Posted by decipherinfosys on January 15, 2009

Before we start looking into the usage of @@OPTIONS, it is important to point out that you should read this MSDN post to see which SET options affect results.  And here is an example of such a scenario happening in your environment.  And another post on the same topic.

So, what does @@OPTIONS do?  It returns the information about the current SET options.  Each user is assigned the default options as configured on the instance to which they are logging on to.  That is controlled by using the sp_configure command and using the parameter “user options”.   If a particular session wants to change the behavior and use a different setting, that session can use the SET command to do so.  By default, it has a value of 32767 in it.  Let’s see what this means.

The value is a bit position value.  This set of SQL (using bitwise AND operator) will show us which options are in effect:

select @@options

IF @@OPTIONS & 1     > 0 select ‘Deferred Constraint Checking’
IF @@OPTIONS & 4     > 0 select ‘CURSOR_CLOSE_ON_COMMIT’
IF @@OPTIONS & 8     > 0 select ‘ANSI_WARNINGS’
IF @@OPTIONS & 16    > 0 select ‘ANSI_PADDING’
IF @@OPTIONS & 32    > 0 select ‘ANSI_NULLS’
IF @@OPTIONS & 64    > 0 select ‘ARITHABORT’
IF @@OPTIONS & 128   > 0 select ‘ARITHIGNORE’
IF @@OPTIONS & 256   > 0 select ‘QUOTED_IDENTIFIER’
IF @@OPTIONS & 512   > 0 select ‘NOCOUNT’
IF @@OPTIONS & 1024  > 0 select ‘ANSI_NULL_DFLT_ON’
IF @@OPTIONS & 2048  > 0 select ‘ANSI_NULL_DFLT_OFF’
IF @@OPTIONS & 8192  > 0 select ‘NUMERIC_ROUNDABORT’
IF @@OPTIONS & 16384 > 0 select ‘XACT_ABORT’

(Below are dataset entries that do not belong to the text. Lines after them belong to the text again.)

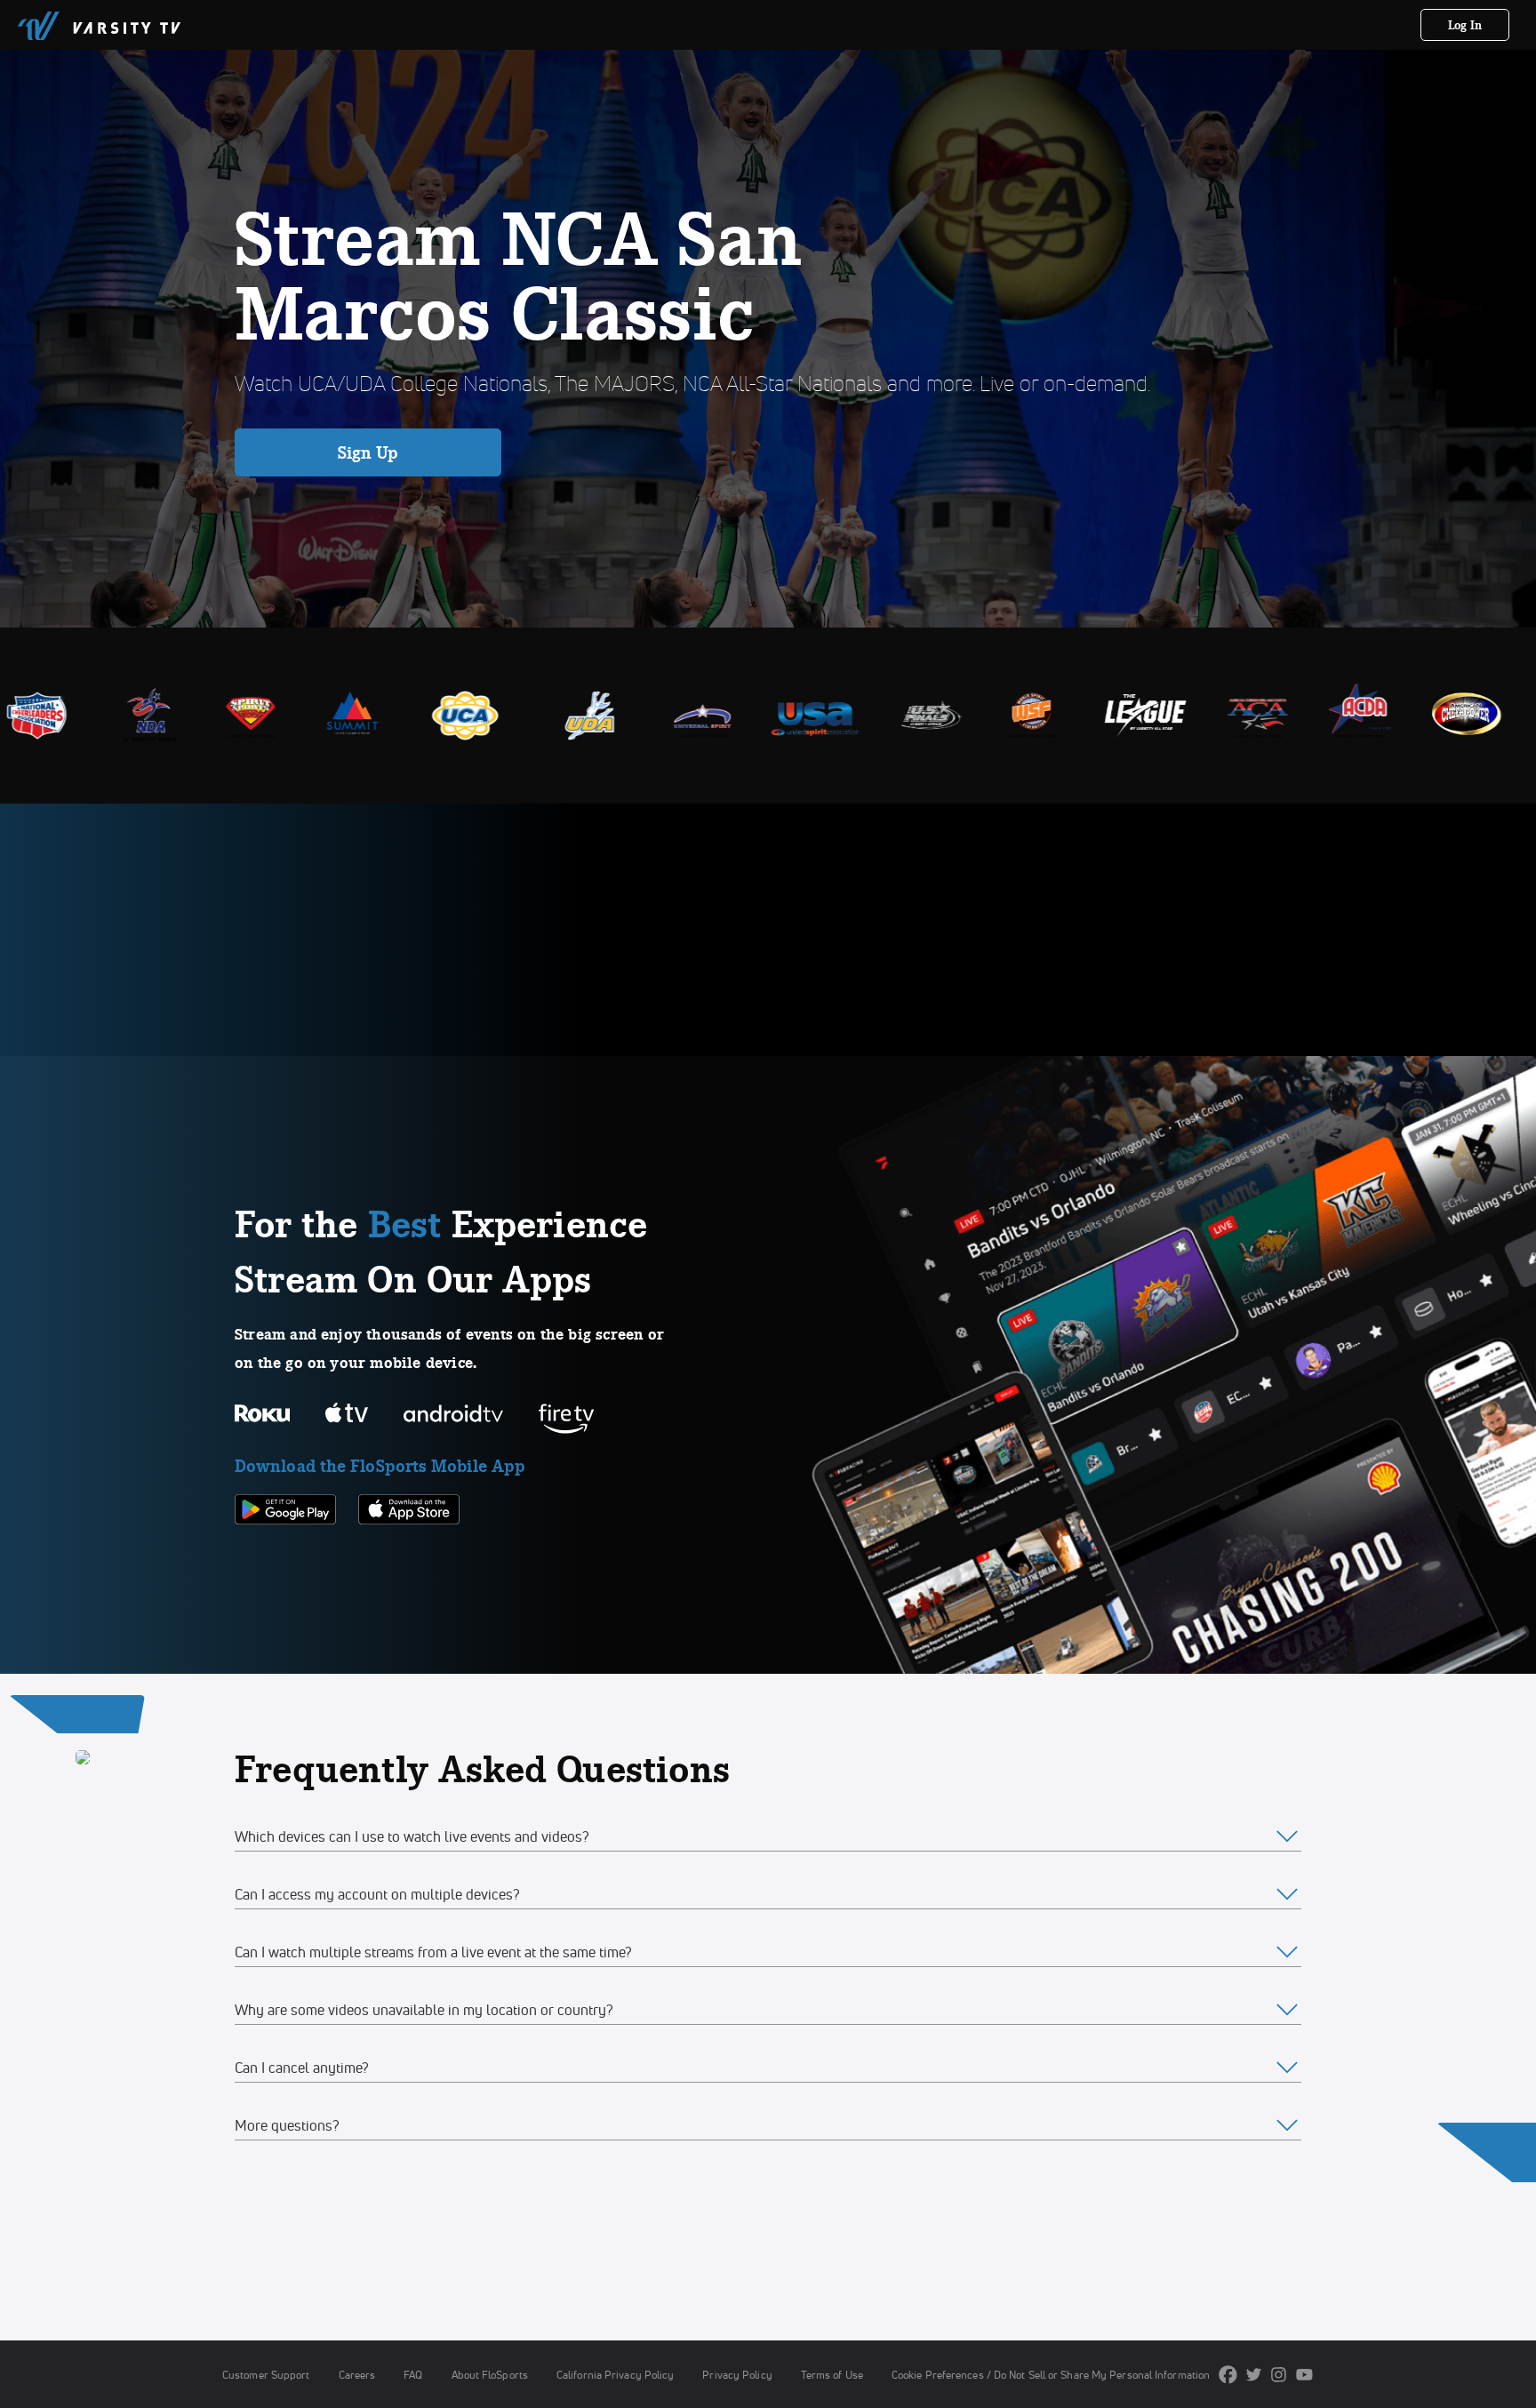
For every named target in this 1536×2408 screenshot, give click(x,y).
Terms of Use (832, 2374)
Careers (357, 2374)
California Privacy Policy (615, 2374)
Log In (1465, 25)
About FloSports (490, 2374)
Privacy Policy (737, 2374)
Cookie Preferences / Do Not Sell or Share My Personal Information (1051, 2374)
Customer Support (266, 2374)
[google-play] (285, 1555)
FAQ (413, 2374)
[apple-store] (409, 1555)
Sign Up (368, 452)
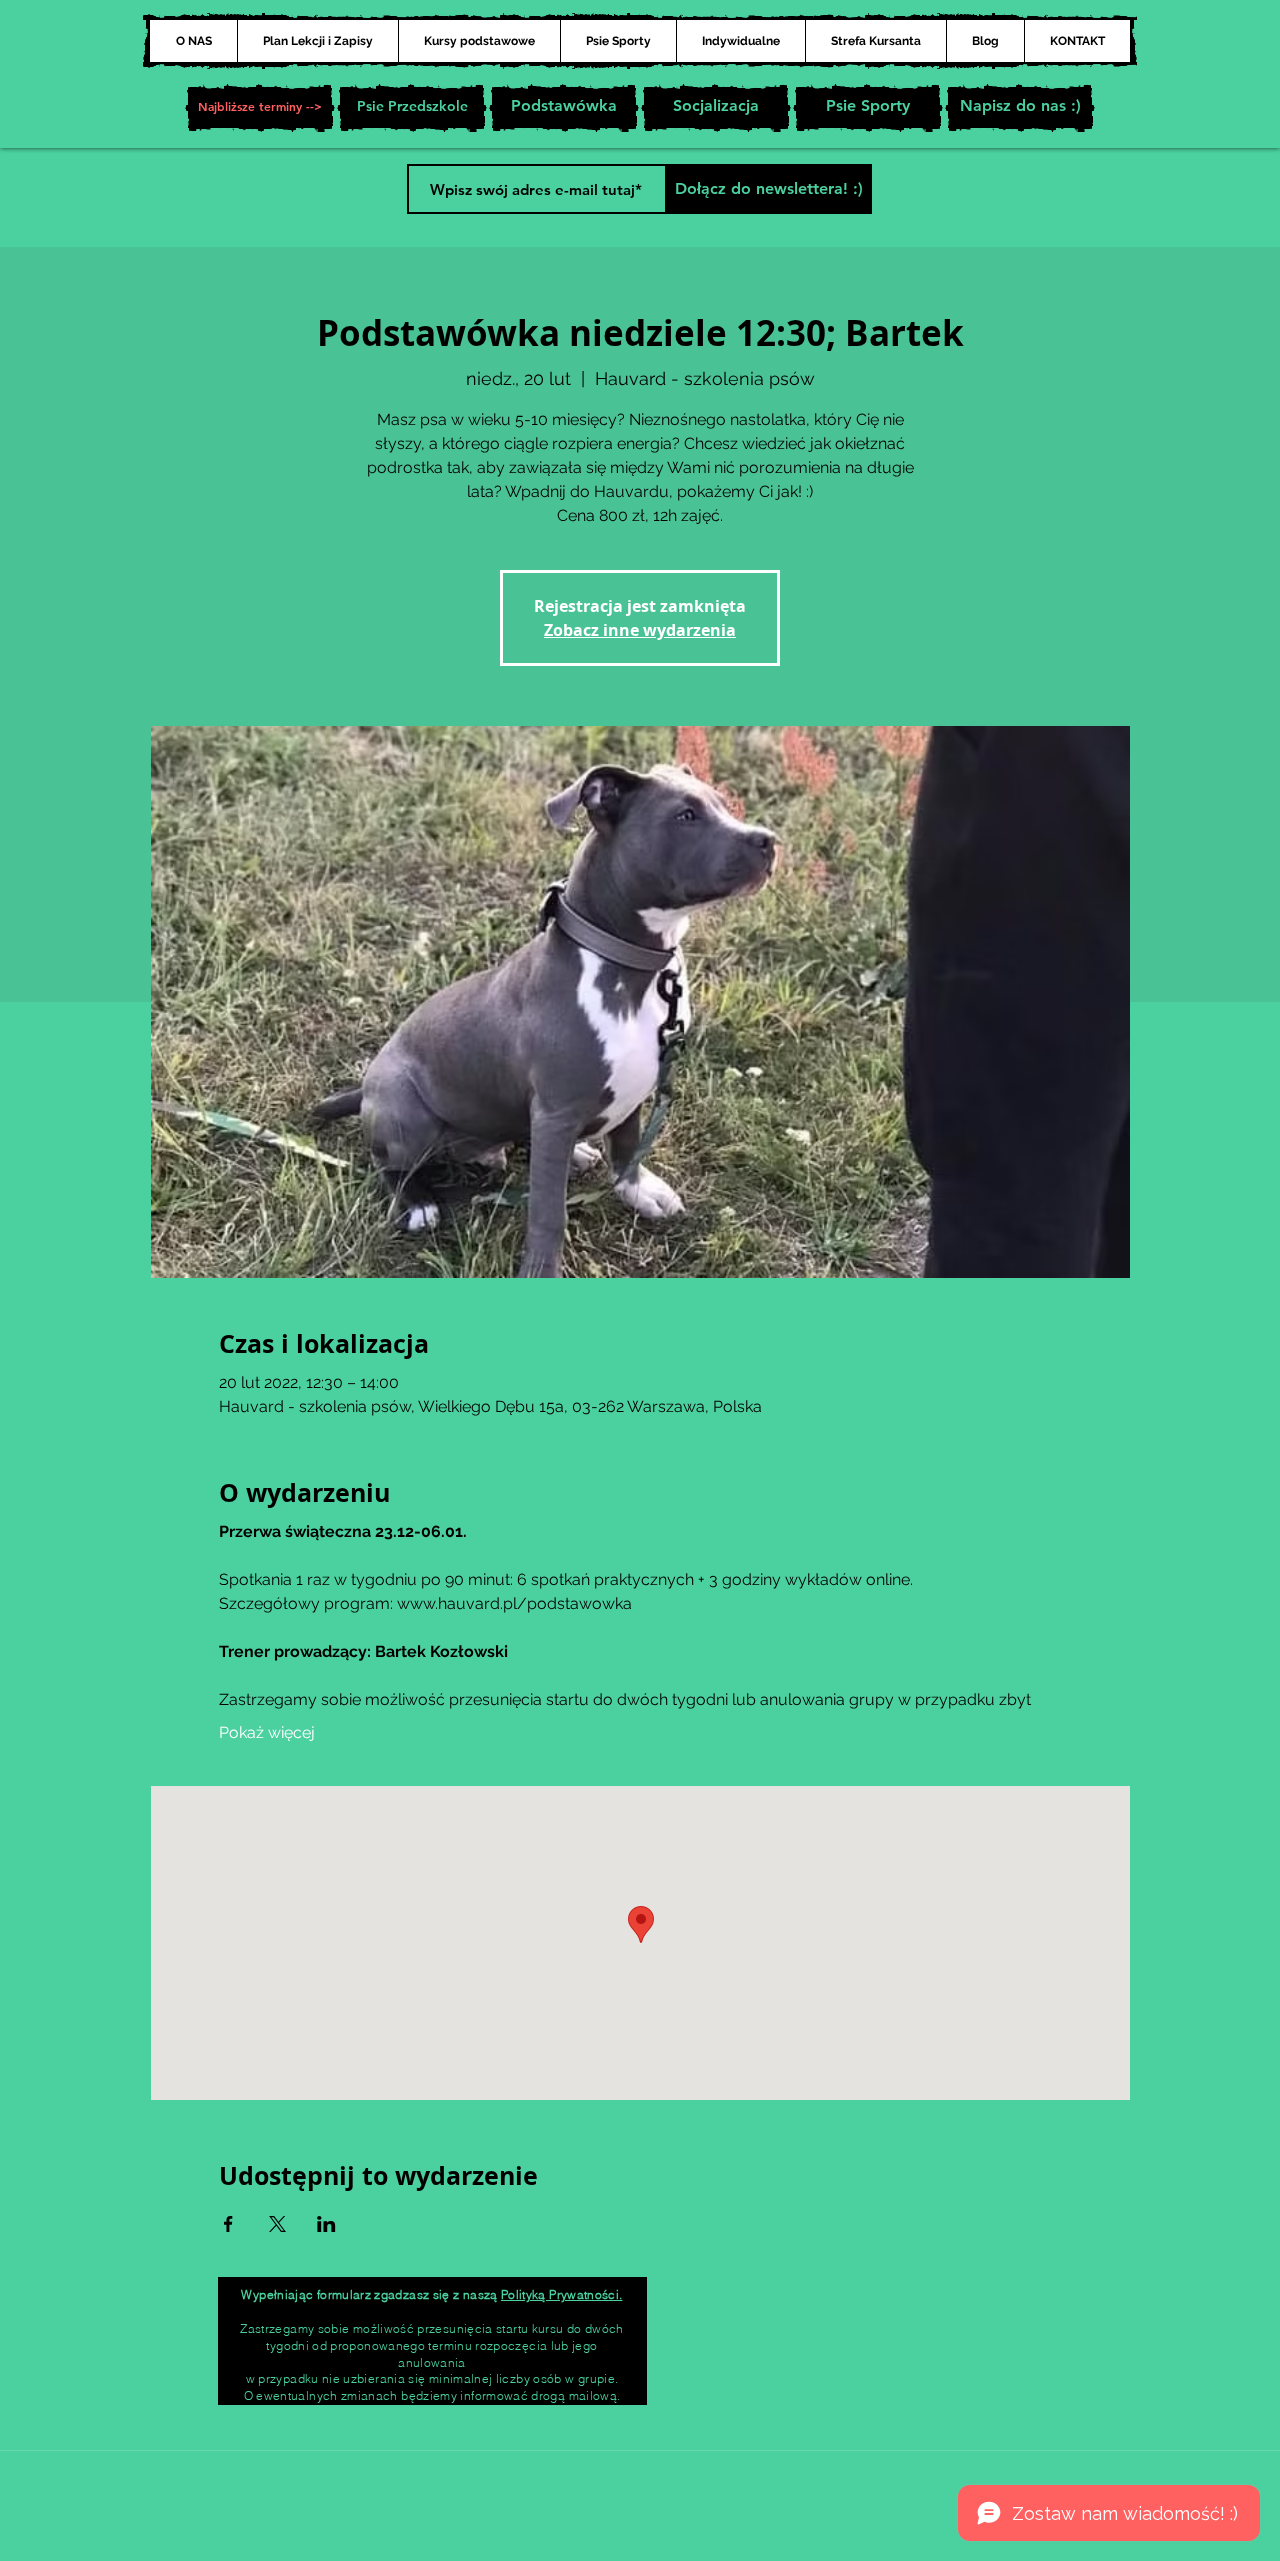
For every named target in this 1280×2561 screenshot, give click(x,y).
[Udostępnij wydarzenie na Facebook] (228, 2224)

Now, if you look into the system table sys.syscacheobjects, you will see a column called setopts there.  This table contains information on how the cache is used and setopts contains the bit position value.  Let’s see how this value changes for a session:

select @@options
set nocount on
select @@options

The first output will give you 5496 and the second one will give 6008 assuming all default values are in place in your environment.  The “SET NOCOUNT ON” has a bit value of 512 so if we add 5496 + 512, that gives us 6008 which is what we get in the second run.  Using this @@OPTIONS function, you can know what settings users have in their session and determine whether you need to SET certain options on or off for the session.  If you want, you can even encapsulate all of the above logic in a UDF and then use it instead of firing off the code for all of those value set comparisons.